As far as flip-flops go, this is a big one: Google exited China in 2010 amidst security problems with Gmail and a stand-off with Beijing over requirements to censor its search results. Observers said that Google was standing up for free speech. To evade censors, Google redirected its China search results to Google Hong Kong. By 2014, Beijing had completely blocked access to Google and Gmail on the Chinese internet.
Fast forward to August 2018: Google is eager to reenter the China market. This is the same firm that has positioned itself as a champion of progressivism, highlighted by the slogan "Don't be evil" in its code of conduct - at least until recently. In June, Google announced that it would not renew its contract with the U.S. military to develop AI image recognition software for drones.
The company's decision came amidst revolt in the ranks. More than 4,000 employees signed a public petition calling for Google to sever ties with the Department of Defense. "We believe that Google should not be in the business of war," the letter stated.

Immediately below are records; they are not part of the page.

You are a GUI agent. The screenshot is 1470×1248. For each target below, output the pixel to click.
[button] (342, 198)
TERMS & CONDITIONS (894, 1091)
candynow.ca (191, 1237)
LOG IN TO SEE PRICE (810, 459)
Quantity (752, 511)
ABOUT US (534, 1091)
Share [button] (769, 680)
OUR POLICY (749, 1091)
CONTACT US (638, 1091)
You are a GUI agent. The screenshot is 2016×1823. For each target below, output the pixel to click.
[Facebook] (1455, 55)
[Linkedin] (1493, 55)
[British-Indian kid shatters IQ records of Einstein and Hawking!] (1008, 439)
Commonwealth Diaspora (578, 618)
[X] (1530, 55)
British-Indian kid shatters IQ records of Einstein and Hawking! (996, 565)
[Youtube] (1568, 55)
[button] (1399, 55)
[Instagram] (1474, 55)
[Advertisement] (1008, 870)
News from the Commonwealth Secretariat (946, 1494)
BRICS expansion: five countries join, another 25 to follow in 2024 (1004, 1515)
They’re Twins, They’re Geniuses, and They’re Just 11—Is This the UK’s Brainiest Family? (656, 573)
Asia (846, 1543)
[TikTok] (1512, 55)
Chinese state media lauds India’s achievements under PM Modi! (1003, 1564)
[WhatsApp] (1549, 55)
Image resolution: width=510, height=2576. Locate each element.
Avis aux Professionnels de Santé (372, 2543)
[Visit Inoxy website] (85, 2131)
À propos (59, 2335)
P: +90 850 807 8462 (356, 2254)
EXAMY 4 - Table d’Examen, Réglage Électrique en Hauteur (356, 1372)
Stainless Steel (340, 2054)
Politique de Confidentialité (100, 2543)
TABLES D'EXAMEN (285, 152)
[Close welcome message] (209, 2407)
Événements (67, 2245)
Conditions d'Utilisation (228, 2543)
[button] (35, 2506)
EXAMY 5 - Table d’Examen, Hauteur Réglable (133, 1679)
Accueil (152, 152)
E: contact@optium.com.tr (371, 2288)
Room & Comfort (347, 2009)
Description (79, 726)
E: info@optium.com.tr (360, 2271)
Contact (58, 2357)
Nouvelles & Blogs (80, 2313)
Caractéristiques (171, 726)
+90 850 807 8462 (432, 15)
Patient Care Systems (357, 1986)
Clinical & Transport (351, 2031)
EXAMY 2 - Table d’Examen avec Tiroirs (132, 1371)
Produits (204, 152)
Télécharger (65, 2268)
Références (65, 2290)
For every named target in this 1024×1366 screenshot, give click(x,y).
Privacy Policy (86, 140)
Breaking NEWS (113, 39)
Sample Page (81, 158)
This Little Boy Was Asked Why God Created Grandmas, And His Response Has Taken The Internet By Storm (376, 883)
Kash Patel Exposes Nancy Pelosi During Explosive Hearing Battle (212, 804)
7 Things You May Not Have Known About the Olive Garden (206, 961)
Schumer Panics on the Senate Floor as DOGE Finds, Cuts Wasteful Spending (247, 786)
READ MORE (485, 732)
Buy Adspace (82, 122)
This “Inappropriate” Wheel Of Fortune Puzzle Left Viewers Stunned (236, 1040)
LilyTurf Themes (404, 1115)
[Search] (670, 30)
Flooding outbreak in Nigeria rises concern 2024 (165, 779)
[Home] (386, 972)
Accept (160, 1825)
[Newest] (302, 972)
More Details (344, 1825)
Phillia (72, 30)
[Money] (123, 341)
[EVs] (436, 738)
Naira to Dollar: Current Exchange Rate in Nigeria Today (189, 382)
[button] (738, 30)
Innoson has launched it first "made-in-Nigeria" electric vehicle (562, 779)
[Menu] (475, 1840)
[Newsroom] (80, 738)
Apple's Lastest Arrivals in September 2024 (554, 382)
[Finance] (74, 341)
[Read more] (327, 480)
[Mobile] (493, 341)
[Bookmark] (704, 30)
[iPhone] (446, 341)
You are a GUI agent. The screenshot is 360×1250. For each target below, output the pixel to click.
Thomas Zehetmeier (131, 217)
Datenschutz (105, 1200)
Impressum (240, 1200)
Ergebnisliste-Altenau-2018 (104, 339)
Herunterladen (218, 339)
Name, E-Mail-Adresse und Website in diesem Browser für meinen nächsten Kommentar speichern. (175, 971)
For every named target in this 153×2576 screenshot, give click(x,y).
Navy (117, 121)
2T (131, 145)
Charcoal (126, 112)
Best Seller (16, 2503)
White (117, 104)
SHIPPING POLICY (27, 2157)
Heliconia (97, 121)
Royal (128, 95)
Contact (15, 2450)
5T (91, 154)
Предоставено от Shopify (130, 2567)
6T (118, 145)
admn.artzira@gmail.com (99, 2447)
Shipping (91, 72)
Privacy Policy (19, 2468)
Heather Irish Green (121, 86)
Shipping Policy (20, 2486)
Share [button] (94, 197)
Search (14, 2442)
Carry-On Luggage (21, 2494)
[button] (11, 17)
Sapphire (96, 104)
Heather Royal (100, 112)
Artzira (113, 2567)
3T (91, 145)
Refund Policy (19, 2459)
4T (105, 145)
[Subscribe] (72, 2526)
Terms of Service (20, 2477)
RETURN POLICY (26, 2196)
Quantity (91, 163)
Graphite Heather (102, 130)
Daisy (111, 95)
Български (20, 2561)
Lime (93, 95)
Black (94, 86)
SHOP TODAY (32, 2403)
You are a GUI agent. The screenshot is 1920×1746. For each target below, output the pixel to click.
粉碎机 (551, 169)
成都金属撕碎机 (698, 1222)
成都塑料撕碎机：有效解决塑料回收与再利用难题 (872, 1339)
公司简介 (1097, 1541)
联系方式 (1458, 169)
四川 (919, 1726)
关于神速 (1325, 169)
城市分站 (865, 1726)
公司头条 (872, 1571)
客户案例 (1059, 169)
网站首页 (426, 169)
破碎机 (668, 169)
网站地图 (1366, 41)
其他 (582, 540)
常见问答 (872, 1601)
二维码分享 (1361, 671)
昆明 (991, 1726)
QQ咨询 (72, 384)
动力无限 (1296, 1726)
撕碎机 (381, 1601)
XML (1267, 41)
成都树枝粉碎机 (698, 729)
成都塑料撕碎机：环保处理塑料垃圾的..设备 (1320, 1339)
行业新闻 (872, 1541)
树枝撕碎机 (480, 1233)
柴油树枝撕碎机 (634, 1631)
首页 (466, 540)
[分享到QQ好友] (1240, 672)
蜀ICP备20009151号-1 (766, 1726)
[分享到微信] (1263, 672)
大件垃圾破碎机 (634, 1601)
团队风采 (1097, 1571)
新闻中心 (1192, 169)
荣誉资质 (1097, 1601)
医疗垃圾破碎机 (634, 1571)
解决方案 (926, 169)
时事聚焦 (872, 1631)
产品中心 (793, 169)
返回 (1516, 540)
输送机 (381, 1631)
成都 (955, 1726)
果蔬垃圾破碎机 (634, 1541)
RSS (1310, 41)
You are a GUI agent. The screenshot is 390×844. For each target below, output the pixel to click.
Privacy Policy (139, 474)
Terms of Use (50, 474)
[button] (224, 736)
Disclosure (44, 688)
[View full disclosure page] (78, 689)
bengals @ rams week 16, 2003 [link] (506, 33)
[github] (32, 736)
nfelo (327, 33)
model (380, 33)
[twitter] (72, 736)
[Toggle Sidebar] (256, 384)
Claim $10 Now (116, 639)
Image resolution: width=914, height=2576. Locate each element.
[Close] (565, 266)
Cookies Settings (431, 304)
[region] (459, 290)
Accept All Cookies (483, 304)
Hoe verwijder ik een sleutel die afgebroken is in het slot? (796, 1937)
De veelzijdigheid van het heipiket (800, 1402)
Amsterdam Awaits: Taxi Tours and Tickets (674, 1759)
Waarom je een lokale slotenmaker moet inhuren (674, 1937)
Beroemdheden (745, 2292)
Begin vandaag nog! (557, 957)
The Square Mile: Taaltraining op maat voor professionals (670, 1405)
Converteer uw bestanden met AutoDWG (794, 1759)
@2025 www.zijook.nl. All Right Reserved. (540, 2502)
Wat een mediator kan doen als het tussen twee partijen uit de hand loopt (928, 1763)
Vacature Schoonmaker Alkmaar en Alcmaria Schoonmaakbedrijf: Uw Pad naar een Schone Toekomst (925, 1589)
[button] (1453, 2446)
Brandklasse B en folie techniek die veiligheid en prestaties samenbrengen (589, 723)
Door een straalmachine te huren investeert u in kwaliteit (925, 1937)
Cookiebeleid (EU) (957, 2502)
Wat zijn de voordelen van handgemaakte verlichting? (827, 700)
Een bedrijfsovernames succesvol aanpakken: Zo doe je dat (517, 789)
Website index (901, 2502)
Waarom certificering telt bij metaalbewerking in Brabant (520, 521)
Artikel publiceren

Fair enough. The company's employees have a valid point about ethical use of artificial intelligence (AI). But there are ethical issues around censorship too. By wavering on its professed core values, Google is weakening its brand. And the political optics are poor. Trade tensions are running high between Washington and Beijing. The U.S. is restricting Chinese investment in U.S. technology for national-security reasons. The Trump administration and Congress could move to scrutinize Google's ties with China.
In an August letter, a bipartisan group of six U.S. senators asked Google CEO Sundar Pichai to explain in detail the company's plan to reenter China. Complying with "onerous censorship requirements...would set a worrying precedent for other companies seeking to do business in China without compromising their core values," the senators wrote.
Others say that Google's overtures to Beijing could complicate the Trump administration's efforts to win concessions in the trade dispute. "The Trump administration’s drive to stop China’s forced technology transfer and intellectual property theft was the impetus for the current trade war," notes an August 11 commentary in The Post and Courier, a South Carolina newspaper. "Having one of the United States’ largest tech giants strike a side deal with Beijing undermines the entire effort."
Moreover, in the time that Google has been absent from China, a formidable domestic tech ecosystem has emerged dominated by Alibaba, Tencent and Baidu. Microsoft is ubiquitous in desktop computing, but that's the exception, not the rule. There is no alternative, much as Chinese smartphone vendors have no alternative to Google's Android operating system.
However, Baidu has long been China's king of search. Many Chinese internet users have little or no experience using Google. A virtual-private network (VPN) is required to access Google's search engine in China, but most Chinese netizens don't have VPNs.
A recent Sina survey of 17,500 Chinese internet users cited by Wired found that 72.8% respondents would prefer Google to Baidu. That sounds promising for Google. Yet Beijing has long shielded its internet companies from global competitors. By simply complying with the laws of Chinese cyberspace, will Google enjoy unfettered freedom to operate its search engine in China?
Analysts say that Google also has its eye on China's vast cloud-computing market, the world's second largest, which is dominated by local companies. In January, Google signed a patent-sharing deal with Tencent. The two companies agreed to jointly develop "future technologies."
Google needs to be careful. China's IPR protection environment remains inconsistent. With Sino-U.S. relations strained, the economic-espionage risk is considerable. Just ask Apple, whose self-driving car secrets were stolen by a former employee - a Chinese national - from the firm’s Cupertino headquarters in April. Meanwhile, Google has established an AI R&D center in Beijing and is sharing AI software with local partners. The company reckons such moves will lay the groundwork for an enduring, profitable China business.
Don't bet the farm on it. "You can never say never, but that is an incredibly tough proposition," Synergy analyst John Dinsdale told Wired, in a reference to Google's chances of success in China's cloud-computing market.